It's really difficult to come out of that place. First you have to look at what makes you feel insecure, like around what people, what circumstances, what the trigger point is. Once you figure out what evokes those feelings you have to ask yourself why and examine how rational it really is and how much those feelings are really worth you stressing over. This is the most difficult and what I struggle with on a daily basis. It's people pleasing tendencies, and it's a defense mechanism. It's like you rather have people like you than talk/gossip behind your back, or assume things that aren't accurate. Cause' then when you get around those people again, you have to wonder in the back of your mind about their intentions or what their thoughts may be about you, when it's easier relaxing because you know they like you and accept you.

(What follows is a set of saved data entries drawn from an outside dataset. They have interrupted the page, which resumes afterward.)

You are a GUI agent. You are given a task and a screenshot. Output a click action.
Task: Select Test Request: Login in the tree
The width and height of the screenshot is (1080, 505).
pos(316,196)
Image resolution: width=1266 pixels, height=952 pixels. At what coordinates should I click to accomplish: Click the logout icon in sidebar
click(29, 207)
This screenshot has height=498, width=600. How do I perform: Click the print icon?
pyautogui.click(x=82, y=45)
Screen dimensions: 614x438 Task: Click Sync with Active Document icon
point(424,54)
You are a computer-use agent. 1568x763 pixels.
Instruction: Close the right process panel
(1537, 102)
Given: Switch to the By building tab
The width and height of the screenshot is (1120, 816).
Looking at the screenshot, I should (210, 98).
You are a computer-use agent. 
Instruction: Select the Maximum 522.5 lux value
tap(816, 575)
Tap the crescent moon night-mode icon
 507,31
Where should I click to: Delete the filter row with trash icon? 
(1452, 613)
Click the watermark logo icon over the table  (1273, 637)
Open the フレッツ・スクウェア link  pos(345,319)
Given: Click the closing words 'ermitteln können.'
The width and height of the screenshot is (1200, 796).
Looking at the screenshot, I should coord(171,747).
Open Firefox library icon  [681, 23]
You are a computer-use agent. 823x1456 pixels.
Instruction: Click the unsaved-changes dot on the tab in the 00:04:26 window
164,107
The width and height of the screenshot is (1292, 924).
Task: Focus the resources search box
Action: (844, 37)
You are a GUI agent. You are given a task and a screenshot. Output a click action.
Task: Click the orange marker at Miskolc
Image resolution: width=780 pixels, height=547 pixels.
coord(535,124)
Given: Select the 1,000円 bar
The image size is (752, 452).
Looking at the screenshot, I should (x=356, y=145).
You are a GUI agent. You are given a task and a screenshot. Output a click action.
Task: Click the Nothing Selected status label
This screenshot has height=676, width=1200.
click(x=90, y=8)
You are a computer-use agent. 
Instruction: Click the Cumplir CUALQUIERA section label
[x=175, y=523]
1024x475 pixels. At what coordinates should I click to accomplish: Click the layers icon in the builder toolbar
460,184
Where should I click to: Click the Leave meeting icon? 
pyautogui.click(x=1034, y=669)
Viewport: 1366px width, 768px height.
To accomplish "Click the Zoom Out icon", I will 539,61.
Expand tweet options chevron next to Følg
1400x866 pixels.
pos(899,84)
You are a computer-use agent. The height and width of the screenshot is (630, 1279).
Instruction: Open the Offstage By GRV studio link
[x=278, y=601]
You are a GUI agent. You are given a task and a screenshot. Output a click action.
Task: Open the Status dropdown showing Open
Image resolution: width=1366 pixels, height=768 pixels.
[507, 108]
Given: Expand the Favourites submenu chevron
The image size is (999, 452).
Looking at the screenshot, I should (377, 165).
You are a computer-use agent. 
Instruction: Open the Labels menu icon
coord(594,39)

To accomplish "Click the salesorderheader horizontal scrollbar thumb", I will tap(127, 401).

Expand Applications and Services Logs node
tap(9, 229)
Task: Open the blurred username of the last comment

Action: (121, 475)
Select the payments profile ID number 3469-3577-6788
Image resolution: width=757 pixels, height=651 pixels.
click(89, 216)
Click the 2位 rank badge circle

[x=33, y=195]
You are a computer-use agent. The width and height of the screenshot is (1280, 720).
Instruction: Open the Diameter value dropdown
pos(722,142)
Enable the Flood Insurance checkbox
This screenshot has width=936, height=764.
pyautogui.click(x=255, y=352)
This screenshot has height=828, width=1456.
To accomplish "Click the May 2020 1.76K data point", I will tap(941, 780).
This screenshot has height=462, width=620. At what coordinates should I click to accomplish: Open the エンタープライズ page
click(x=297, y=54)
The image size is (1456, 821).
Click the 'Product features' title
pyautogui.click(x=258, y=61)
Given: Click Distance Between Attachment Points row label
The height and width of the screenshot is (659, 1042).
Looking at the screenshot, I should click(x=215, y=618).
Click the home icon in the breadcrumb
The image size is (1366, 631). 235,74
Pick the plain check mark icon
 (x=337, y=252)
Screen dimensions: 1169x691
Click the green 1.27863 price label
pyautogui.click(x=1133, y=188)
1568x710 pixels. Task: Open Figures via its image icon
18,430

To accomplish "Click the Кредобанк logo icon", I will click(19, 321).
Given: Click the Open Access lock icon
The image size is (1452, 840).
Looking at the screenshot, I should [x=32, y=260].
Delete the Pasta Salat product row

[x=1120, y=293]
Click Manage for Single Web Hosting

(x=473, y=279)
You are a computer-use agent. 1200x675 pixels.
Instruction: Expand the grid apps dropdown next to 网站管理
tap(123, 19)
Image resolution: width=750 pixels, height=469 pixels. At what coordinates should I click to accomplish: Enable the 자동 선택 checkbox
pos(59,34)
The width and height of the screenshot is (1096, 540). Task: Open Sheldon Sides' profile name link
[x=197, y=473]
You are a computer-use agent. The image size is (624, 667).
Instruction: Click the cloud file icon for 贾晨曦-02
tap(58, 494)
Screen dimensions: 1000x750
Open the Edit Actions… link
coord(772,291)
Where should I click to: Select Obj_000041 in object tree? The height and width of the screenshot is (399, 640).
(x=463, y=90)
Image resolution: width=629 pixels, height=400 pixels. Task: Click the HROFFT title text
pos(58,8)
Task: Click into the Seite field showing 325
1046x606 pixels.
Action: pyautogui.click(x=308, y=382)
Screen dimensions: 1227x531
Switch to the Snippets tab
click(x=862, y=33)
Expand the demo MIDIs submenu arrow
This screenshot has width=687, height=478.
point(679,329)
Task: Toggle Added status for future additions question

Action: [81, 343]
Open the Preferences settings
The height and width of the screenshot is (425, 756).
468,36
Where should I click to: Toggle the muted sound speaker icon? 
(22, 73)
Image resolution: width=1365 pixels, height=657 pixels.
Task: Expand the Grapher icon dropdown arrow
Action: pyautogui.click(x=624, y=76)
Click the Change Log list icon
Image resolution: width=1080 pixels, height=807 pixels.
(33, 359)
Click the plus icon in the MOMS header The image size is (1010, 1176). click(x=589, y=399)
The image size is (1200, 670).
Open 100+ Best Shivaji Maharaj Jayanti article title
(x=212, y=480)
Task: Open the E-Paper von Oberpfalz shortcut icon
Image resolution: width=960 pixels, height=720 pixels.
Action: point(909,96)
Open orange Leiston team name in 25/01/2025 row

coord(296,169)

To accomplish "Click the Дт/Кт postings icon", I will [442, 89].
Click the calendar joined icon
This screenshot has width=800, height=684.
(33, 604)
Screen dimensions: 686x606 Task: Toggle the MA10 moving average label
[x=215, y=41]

Like I know why I'm insecure, why I always want to be accepted and mainly it's an ego booster. I have issues with ego and relying on others to make me feel good about myself, when it should be me making me feel good about myself . Like I know that I shouldn't measure my worth or how good of a person I am by anyone elses standards, but it's because I'm used to being judged and having expectations placed on me that has helped create this problem. When you're used to being judged, it's very difficult to fix this.

Ask yourself if you're used to people placing expectations on you, or if you're used to being judged or examined... whether or not you're a perfectionist and feel that how good or bad things are a reflection on your own personal standards and how you would judge your own self looking from the outside. Now the rational thing would be that if you can look at yourself from an outside perspective and see more good than bad, more positive than negative, then that should be the only thing that matters. We all have areas to improve, and we should because it makes us better people in general, not to cater to anyone or anything in particular.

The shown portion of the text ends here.